L'intero ufficio si lasciò perforare da una grassa risata.
- Vendendo questi popò di quadri, vorresti pagare le multe?
- Cambia mestiere!
- Mio figlio di sette anni, al tuo confronto, va a scuola da Picasso!-
 
***
 
 
Raphael Swiss rincasò alla mezzanotte precisa. Poggiò l'intero materiale in un angolo del pianterreno. Era rimasto poco o nulla da dire sulla giornata appena trascorsa. Avrebbe fatto ancora di quell'ampio spazio, il gustoso atelier di un giovane e rampante pittore?

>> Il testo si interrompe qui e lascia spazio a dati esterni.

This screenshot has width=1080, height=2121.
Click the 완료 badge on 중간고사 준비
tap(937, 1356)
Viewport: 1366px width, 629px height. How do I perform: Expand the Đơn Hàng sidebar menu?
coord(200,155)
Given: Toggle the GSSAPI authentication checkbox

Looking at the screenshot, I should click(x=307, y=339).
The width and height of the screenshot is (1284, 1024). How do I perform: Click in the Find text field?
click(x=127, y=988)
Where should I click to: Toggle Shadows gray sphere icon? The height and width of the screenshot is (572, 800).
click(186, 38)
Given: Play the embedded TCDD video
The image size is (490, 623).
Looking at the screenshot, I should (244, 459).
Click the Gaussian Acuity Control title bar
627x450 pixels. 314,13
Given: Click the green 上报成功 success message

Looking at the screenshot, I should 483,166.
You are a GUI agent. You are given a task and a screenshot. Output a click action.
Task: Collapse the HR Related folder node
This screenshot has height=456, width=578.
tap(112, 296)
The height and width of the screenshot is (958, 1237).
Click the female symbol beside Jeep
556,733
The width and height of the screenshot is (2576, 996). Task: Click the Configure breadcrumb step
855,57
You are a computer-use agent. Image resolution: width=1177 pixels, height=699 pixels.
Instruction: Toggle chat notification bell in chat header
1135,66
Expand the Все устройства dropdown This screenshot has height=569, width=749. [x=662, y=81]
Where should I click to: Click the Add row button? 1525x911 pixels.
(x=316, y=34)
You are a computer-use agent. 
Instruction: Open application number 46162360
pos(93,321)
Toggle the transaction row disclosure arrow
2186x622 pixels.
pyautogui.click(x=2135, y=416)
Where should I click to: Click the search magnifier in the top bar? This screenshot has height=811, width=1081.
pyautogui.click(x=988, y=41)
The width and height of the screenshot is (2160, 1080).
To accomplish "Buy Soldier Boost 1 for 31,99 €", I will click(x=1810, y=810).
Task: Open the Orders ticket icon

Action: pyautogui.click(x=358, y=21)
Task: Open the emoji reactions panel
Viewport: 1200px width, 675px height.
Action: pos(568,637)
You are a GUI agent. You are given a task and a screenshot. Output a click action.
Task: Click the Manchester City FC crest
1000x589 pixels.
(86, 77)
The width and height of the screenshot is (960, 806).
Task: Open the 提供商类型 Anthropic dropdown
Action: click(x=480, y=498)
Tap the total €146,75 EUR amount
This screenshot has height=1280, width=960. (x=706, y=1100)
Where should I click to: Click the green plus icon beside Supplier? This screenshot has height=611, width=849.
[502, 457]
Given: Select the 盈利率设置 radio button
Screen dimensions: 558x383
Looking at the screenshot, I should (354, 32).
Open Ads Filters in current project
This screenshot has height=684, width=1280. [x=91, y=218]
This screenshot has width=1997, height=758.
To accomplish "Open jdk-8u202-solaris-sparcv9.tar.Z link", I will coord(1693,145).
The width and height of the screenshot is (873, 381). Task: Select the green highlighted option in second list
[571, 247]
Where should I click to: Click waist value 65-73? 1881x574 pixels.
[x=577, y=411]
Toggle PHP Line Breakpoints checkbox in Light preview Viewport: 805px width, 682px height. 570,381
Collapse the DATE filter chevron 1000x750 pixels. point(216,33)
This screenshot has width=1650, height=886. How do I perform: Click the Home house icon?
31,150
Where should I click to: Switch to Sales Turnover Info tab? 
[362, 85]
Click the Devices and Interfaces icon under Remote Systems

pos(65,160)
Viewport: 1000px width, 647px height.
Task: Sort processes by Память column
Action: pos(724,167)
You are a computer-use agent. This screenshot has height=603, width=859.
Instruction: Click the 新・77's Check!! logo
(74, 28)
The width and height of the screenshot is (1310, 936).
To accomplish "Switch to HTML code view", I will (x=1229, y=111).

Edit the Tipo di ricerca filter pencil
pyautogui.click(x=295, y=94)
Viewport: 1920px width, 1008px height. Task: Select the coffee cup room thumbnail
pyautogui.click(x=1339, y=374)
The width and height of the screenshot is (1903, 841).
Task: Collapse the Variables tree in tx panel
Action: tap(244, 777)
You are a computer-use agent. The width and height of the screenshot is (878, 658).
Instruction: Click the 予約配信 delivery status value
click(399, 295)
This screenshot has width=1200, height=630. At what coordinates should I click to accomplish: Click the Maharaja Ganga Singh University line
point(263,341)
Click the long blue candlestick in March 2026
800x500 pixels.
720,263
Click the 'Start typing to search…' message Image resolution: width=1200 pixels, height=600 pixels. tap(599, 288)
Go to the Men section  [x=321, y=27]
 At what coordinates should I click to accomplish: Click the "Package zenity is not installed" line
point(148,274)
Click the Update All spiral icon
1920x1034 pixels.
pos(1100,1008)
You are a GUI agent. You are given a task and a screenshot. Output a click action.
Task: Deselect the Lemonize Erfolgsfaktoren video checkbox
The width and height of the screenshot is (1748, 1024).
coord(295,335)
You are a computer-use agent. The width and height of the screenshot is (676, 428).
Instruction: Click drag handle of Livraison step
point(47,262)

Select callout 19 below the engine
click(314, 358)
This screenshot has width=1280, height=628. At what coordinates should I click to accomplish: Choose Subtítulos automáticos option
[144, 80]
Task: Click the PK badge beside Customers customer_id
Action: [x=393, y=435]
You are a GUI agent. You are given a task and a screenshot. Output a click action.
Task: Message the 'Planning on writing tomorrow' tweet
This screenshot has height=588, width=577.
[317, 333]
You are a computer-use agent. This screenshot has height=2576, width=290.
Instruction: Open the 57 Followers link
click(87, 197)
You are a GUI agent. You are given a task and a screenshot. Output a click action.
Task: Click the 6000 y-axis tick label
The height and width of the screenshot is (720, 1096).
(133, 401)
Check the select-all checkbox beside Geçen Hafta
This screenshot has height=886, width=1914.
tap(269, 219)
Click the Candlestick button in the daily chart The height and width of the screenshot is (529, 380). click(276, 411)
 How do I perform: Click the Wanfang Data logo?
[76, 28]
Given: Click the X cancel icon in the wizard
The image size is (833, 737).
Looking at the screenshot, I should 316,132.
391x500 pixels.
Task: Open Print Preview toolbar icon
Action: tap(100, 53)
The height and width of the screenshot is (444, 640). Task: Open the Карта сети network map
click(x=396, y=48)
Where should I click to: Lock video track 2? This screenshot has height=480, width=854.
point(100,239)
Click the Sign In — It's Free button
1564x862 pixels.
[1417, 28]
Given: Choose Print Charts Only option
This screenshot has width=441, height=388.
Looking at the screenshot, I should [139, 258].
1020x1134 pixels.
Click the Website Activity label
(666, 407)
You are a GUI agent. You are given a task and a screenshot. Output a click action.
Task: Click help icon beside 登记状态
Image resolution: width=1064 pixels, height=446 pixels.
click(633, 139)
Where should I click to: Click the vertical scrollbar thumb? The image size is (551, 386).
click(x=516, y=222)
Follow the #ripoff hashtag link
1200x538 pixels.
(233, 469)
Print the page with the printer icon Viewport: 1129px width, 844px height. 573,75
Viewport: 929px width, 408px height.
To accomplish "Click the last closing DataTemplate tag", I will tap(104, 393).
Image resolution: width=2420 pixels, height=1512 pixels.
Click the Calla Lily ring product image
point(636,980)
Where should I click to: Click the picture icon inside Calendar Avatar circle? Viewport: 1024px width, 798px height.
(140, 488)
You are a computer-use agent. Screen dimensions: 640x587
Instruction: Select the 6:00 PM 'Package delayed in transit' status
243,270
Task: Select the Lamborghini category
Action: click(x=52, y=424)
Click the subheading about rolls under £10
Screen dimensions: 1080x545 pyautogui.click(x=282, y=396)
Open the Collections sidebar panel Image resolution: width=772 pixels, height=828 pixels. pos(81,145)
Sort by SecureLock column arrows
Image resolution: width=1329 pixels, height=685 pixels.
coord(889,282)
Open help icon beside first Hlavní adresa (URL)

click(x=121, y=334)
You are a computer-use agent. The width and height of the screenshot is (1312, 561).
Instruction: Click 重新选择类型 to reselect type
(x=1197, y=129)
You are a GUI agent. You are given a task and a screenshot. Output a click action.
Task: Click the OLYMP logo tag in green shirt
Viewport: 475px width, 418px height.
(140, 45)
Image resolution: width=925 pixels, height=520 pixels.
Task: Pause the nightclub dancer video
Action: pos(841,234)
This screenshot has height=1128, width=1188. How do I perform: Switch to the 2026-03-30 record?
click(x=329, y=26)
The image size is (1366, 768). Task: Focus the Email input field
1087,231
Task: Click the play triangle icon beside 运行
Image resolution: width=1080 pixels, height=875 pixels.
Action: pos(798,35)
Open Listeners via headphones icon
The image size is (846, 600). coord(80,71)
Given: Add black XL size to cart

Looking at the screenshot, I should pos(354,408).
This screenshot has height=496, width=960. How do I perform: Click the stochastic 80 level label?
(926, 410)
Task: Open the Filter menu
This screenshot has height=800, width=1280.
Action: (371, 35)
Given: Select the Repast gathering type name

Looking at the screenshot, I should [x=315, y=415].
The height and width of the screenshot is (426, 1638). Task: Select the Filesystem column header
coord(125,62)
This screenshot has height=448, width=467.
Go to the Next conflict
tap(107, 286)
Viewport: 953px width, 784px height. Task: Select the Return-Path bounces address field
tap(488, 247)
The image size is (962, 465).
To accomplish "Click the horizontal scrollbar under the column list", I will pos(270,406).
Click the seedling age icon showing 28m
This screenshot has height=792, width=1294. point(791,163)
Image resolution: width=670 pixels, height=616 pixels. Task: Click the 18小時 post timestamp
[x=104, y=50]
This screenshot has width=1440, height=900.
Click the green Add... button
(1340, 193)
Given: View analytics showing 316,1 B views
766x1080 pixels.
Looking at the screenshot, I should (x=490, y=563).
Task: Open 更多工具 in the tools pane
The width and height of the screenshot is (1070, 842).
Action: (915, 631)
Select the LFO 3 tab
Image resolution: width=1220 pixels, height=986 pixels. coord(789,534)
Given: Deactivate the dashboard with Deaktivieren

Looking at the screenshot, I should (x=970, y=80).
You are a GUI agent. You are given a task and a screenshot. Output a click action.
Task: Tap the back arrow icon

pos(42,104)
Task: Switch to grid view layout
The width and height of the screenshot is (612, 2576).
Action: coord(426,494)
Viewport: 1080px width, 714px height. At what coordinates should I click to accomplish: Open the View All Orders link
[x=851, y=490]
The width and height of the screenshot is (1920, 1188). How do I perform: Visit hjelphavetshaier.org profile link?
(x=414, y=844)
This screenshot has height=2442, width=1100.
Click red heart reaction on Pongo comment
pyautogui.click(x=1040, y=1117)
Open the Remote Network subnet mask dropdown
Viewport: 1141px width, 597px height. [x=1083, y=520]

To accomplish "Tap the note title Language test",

Provò a scardinare l'impianto elettronico della finestra. Poi rinunciò.
Si concentrò, per quanto possibile, sull'apertura dei barattoli di manzo che rappresentavano per quella sera la sua cena. Lo fece sdraiato su un materassino di gommapiuma sdoganata.
Gli venne da sorridere, mentre strigliava con lo sguardo quell'allegoria confusa e indisciplinata, di tele e attrezzature setolate.
Aprì i barattoli, e il sorriso si fece più ampio. Chissà quante volte Andy, prima di rappresentare incessantemente prodotti di consumo, li aveva lui stesso consumati. Magari al chiuso di un pianterreno precedentemente confiscato a un centro di bellezza fallito.